Comparative study on transient stability analysis of wind turbine generator system using different drive train models

Abstract

A huge number of wind generators are going to be connected with the existing network in the near future. Therefore it is necessary to analyse the transient stability of power systems, including wind turbine generator systems (WTGS). It has already been reported that one-mass or lumped model of wind turbine system is insufficient to analyse the transient behaviour of WTGS. It has also been reported that for the precise transient analysis of WTGS, a six-mass drive train model is needed. The reduced order models (three-mass and two-mass) have also been adopted so far for transient behaviour analysis. But the transient stability analysis of using six-mass, three-mass and two-mass drive train models has not been reported sufficiently so far in the literature. The authors have conducted an analysis using these methods. First, a detailed transformation procedure is presented from six-mass drive train model to two-mass model, which can be used in the analysis of transient stability simulation with sufficient accuracy.
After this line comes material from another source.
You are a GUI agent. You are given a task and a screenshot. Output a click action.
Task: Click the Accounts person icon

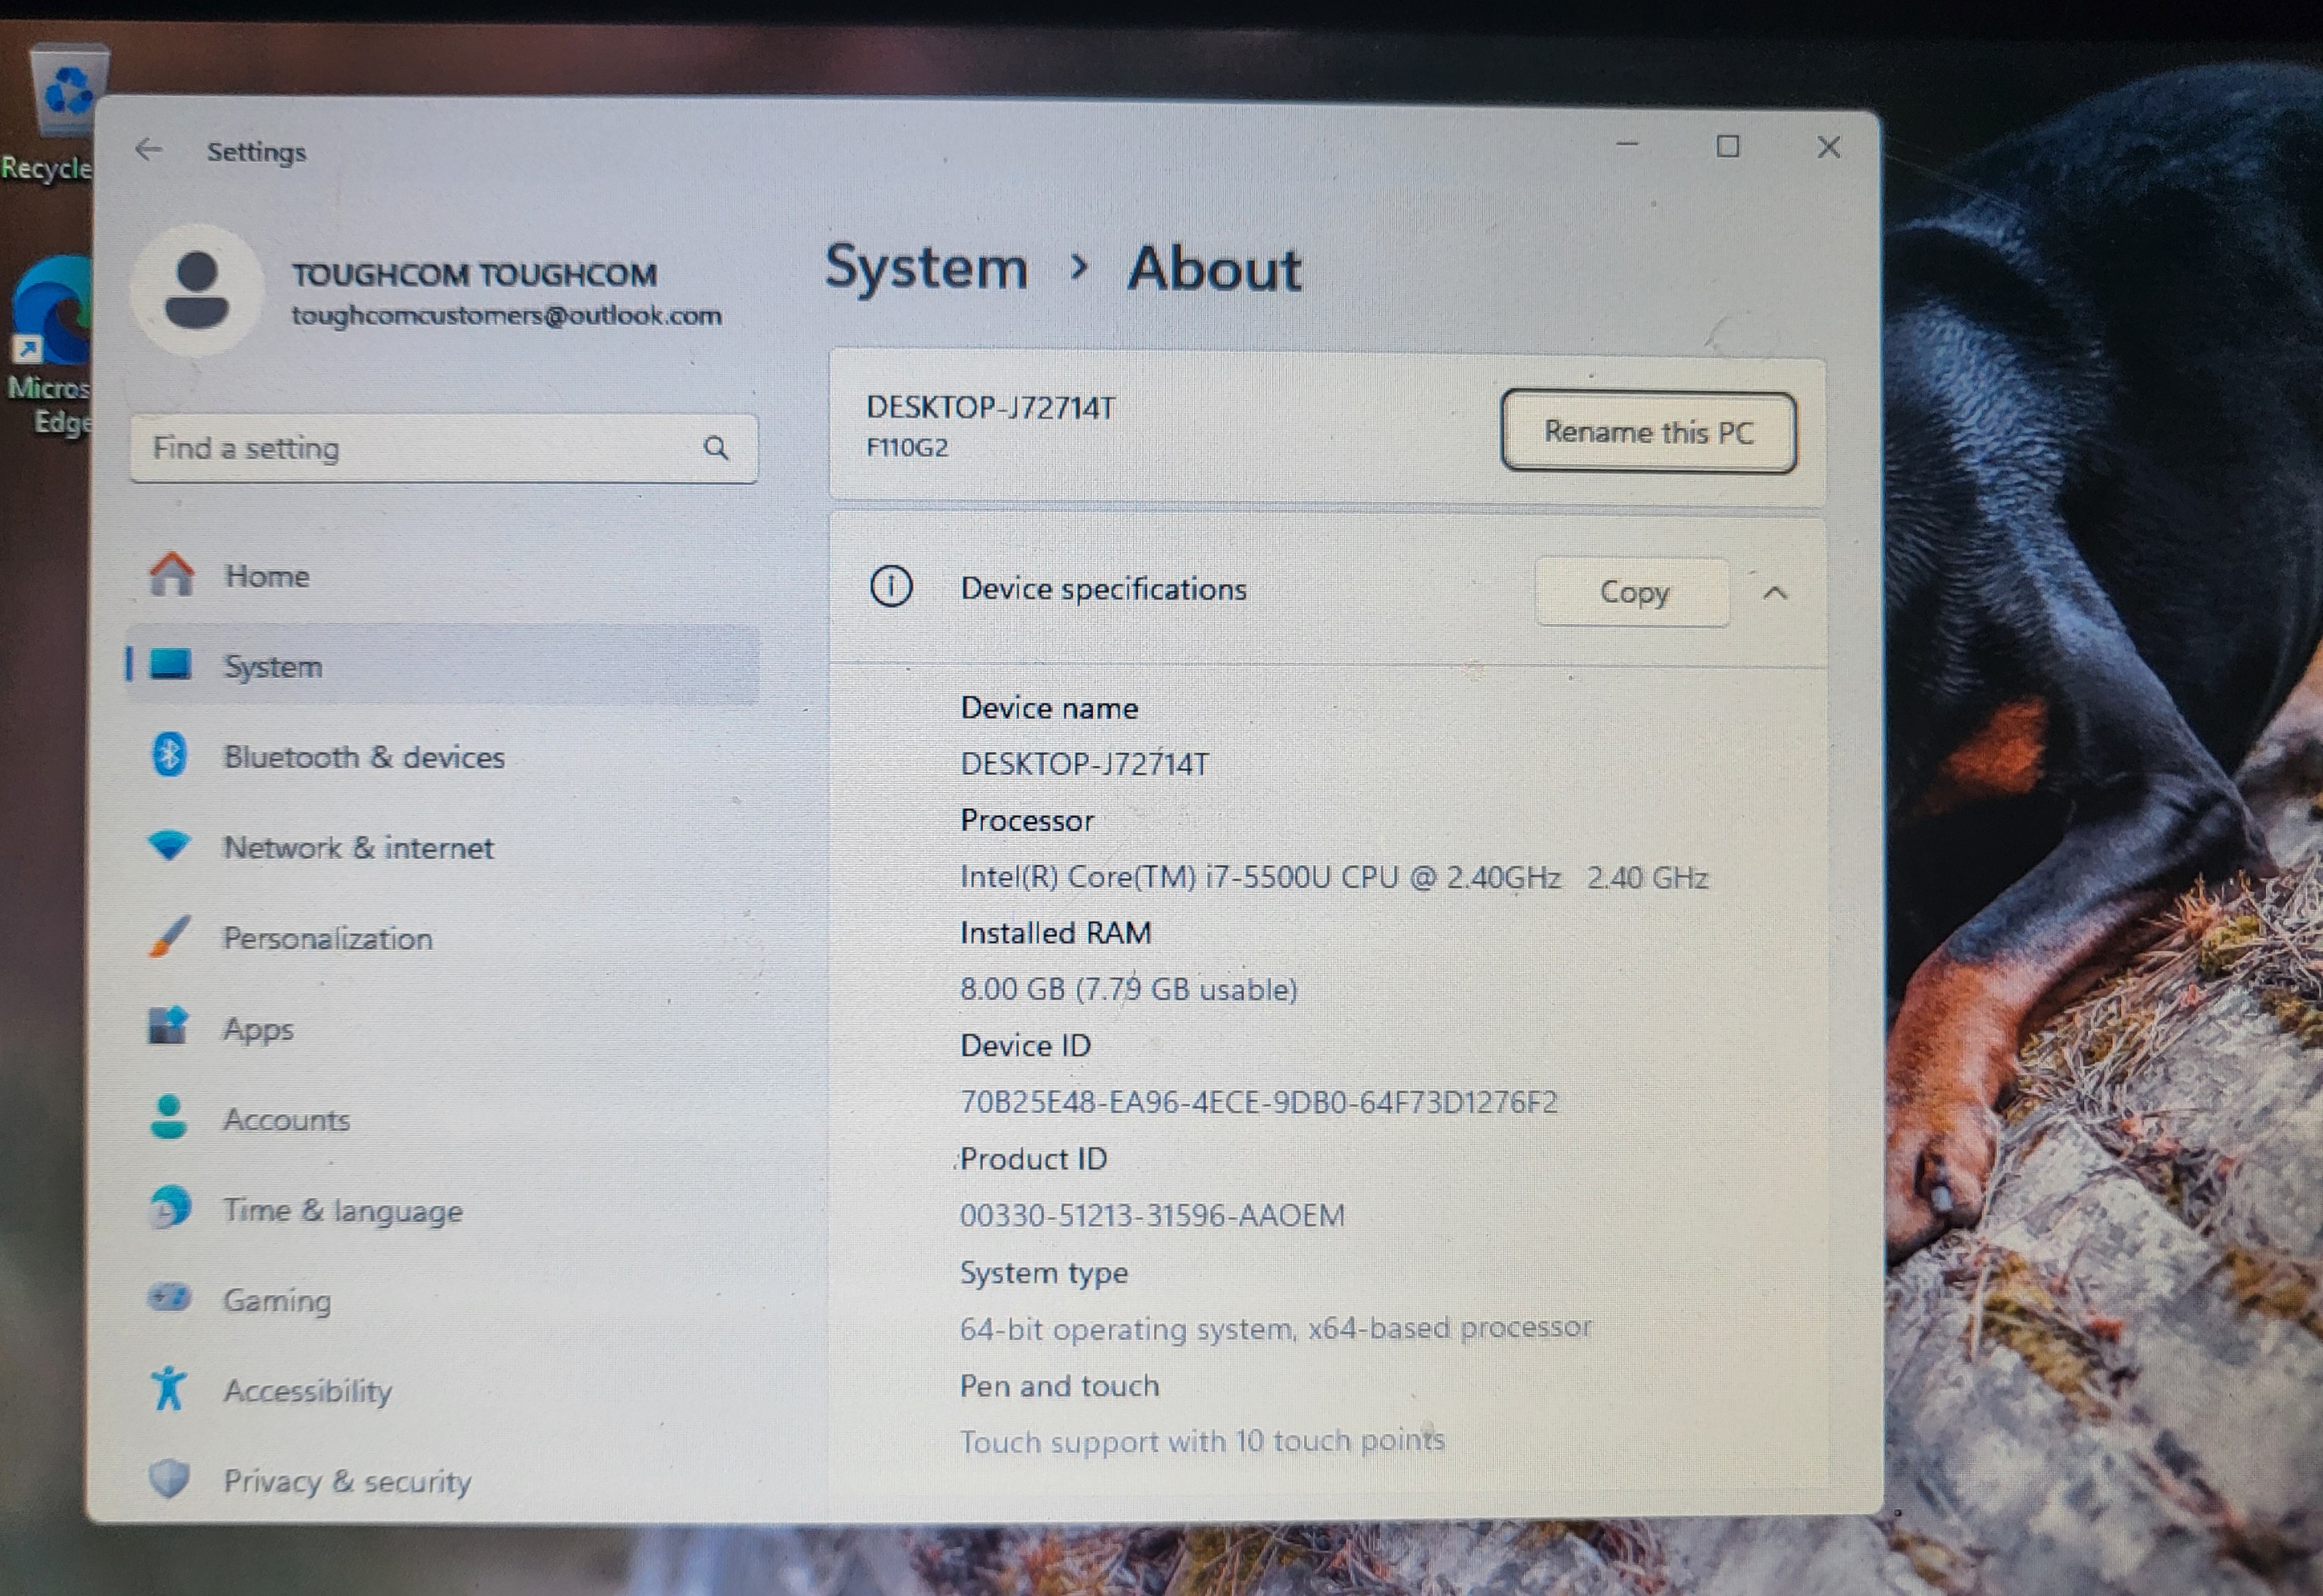coord(168,1118)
It is then determined which drive train model is appropriate for transient stability analysis of grid-connected WTGS. The effects of drive train parameters (such as inertia constant, spring constant and damping constant) on stability are examined using the above mentioned types of drive train models. Moreover, different types of symmetrical and asymmetrical faults at different wind generator power levels are considered in the simulation analyses with and without considering damping constants in six-mass, three-mass and two-mass shaft models. Considering the simulation results, it can be concluded that two-mass shaft model is sufficient for the transient stability analysis of WTGS.